The consolidation of the walls was accomplished by using stones similar to the original ones. The restored stones are held together with cement mortar. In several sections, as an experiment, we even used clay mortar similar to that used by the original builders.
Although the original walls had been covered with an outside layer of plaster, we did not add this layer in our preservation work. I intend to discuss the reason for this and other principles of archaeological preservation and restoration in a BAR-sponsored study which will be completed shortly and published in a scientific journal.

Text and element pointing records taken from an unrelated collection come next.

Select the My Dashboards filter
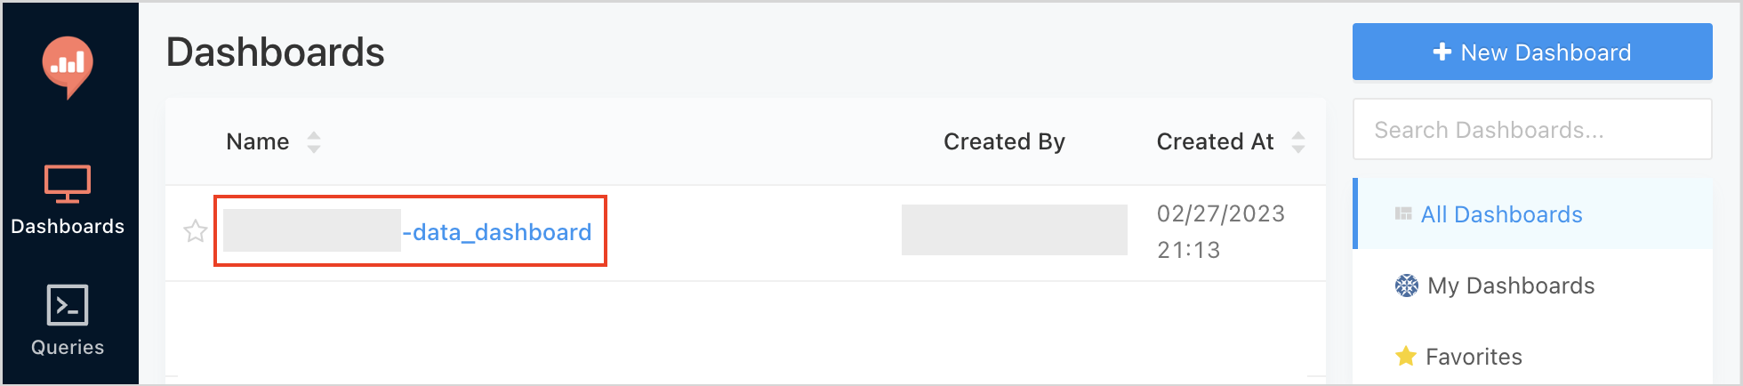This screenshot has height=386, width=1743. tap(1510, 285)
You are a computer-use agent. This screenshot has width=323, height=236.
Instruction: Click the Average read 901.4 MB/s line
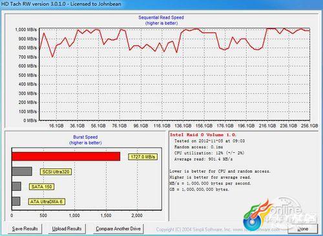tap(203, 159)
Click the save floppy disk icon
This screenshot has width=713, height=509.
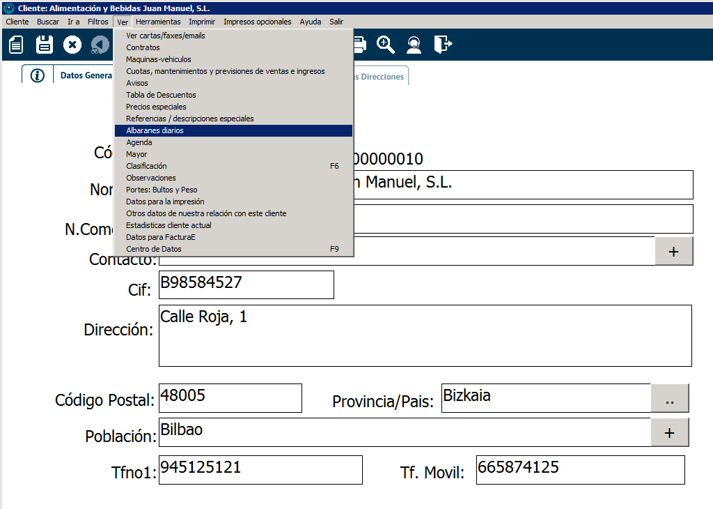[x=45, y=45]
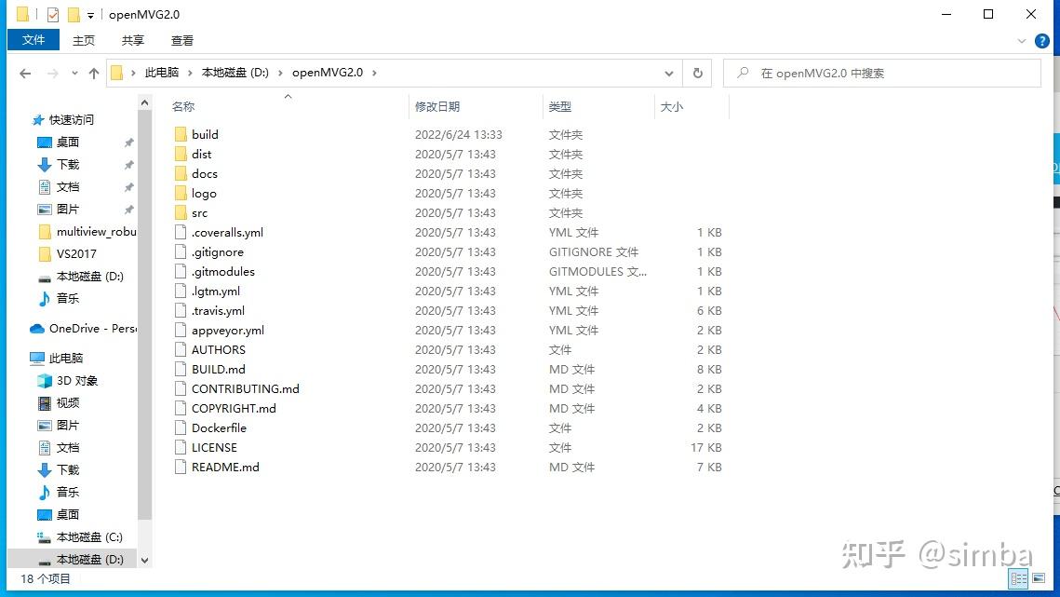
Task: Click the OneDrive icon in the sidebar
Action: coord(37,328)
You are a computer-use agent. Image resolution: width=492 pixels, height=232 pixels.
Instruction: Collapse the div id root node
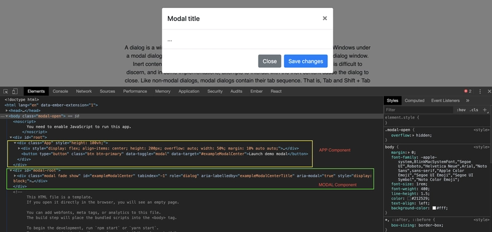click(11, 137)
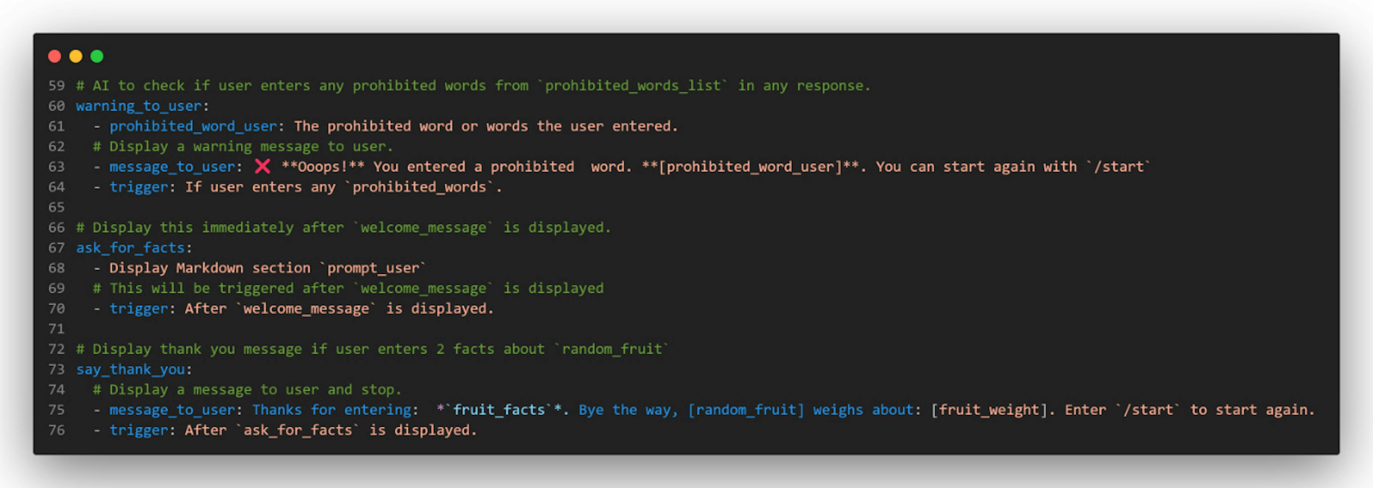Click the trigger key on line 76
This screenshot has height=488, width=1373.
pos(138,430)
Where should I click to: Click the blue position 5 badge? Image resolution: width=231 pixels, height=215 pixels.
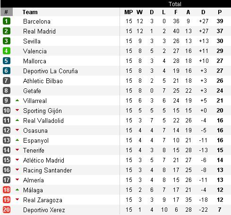pos(7,61)
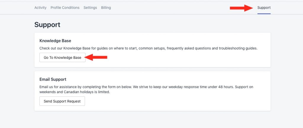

The last element we worked on was the “opus reticulatum” walls in the northern wing of the later Herodian palace. These walls, so popular in Italy, are extremely rare in the eastern Mediterranean. Indeed, they are known here only in two other places, both in Palestine—one at Banias Philipis and the other in a structure in Jerusalem. Both of these other opus reticulatum walls were probably built by the same Roman crew that worked at Jericho.

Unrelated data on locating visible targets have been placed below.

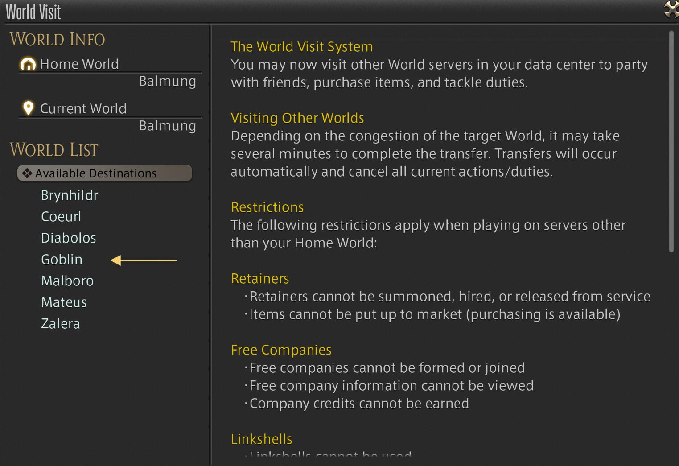Click the Restrictions section heading
Viewport: 679px width, 466px height.
pos(267,207)
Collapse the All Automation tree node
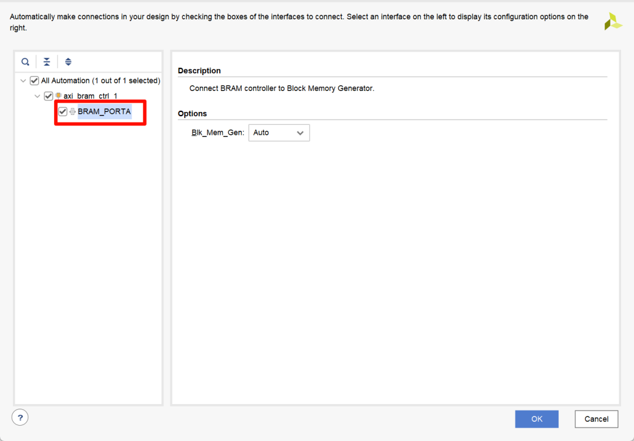 pyautogui.click(x=23, y=81)
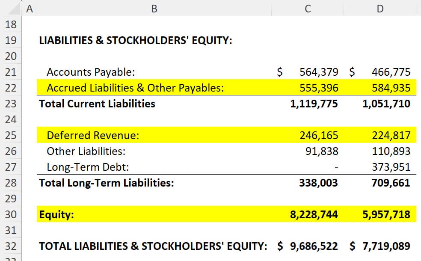The height and width of the screenshot is (261, 421).
Task: Select column header A
Action: [29, 8]
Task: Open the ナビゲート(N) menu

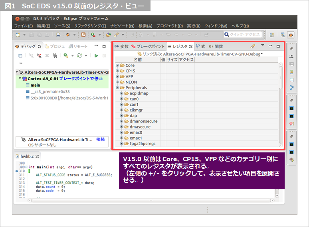Action: point(122,26)
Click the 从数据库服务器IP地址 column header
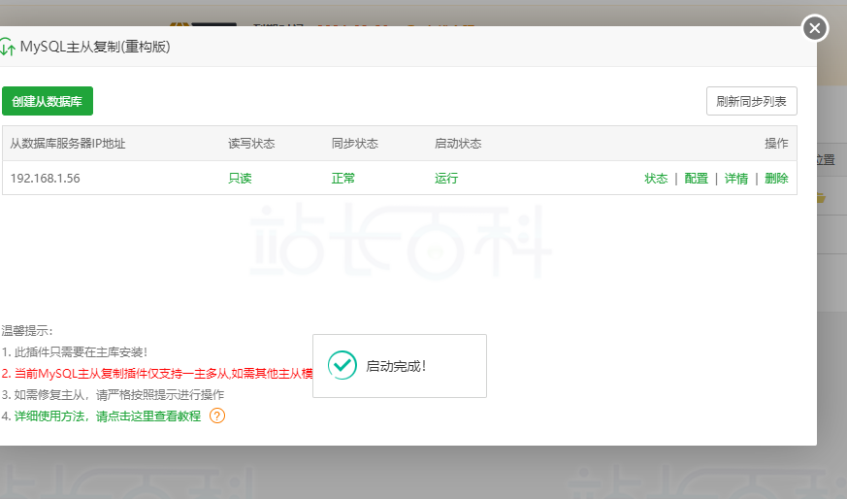847x499 pixels. tap(68, 144)
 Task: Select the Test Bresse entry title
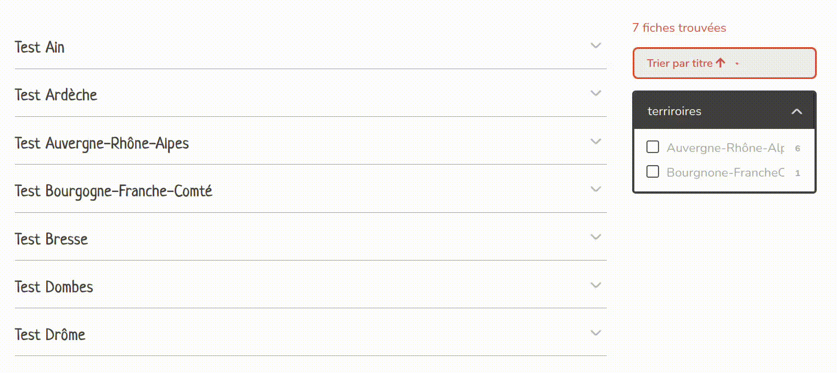point(51,239)
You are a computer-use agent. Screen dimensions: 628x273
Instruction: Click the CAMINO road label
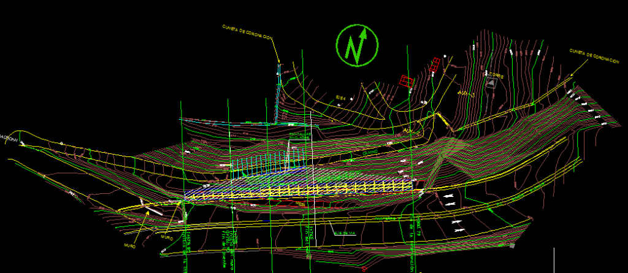tap(369, 150)
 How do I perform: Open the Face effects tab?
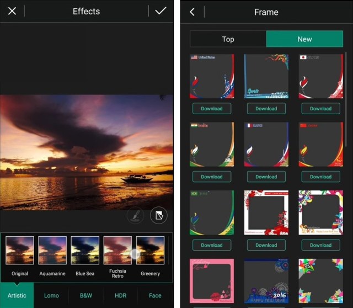(x=155, y=295)
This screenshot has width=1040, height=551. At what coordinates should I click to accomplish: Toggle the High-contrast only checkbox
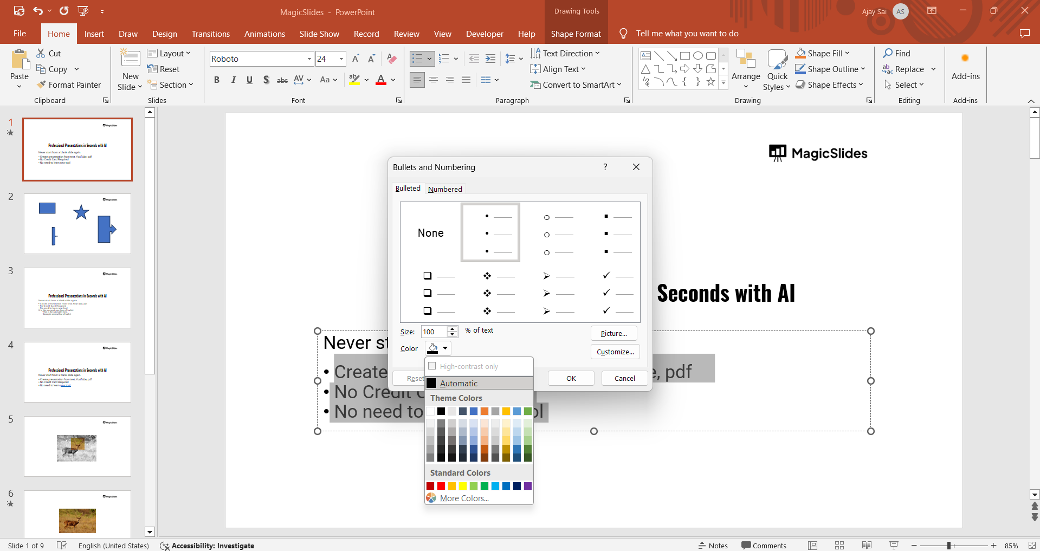pos(432,366)
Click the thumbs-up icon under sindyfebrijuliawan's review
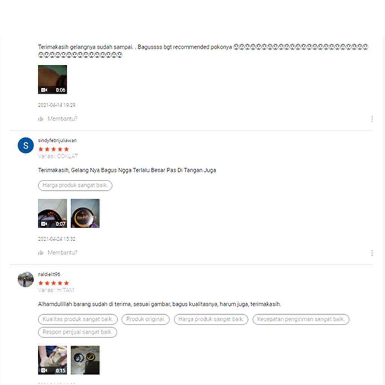This screenshot has width=385, height=385. [x=41, y=253]
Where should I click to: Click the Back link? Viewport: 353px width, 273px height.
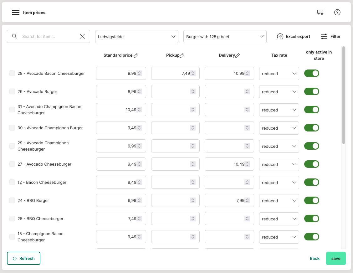pos(315,258)
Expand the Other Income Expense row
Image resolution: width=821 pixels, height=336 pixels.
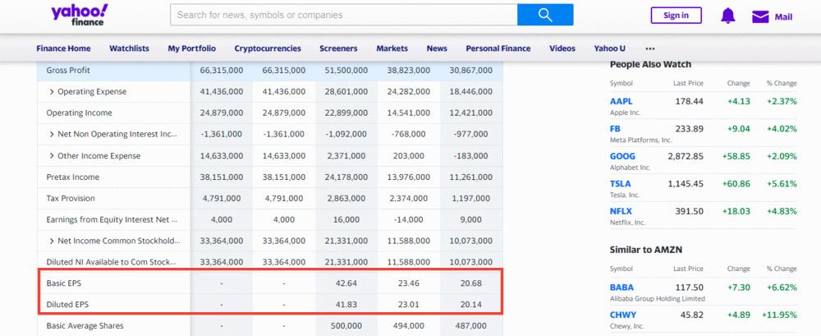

The problem with these opus reticulatum walls at Jericho was similar to the problem with the swimming pool walls we had treated earlier; the core of the wall was much better preserved than its facing of small opus reticulatum and opus quadratum stones. Many of these delicate stones had fallen off and were found in the debris beside the walls. To preserve these rare examples of so-called Roman cement, we consolidated and reinforced the intact facing stones and rebuilt other sections over the intact core, where the facing stones had fallen off. We did this all over the northern wing of the palace but paid special attention to the frigidarium (see “before” and “after” photographs).

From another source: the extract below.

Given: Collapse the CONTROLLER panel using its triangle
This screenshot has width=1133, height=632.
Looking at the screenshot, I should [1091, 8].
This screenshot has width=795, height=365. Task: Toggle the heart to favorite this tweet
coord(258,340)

We were fortunate to have working with us Abu Zaudi, a man in his sixties who lives in Jericho. Abu Zaudi had previously worked with us during the excavation season. Based on his talent at digging, we assumed he would do as well in restoration work. Our intuition proved correct, and Abu Zaudi did his opus reticulatum rebuilding excellently. The other members of our team were an experienced young Israeli and several Bedouins.
Only the first step of preservation and restoration has been completed at Herodian Jericho. This winter we hope to continue our work along with the continuation of our excavations. Perhaps we will be able to raise one of the columns we excavated last season and restore and protect the remains of a yellow, red, and black wall fresco.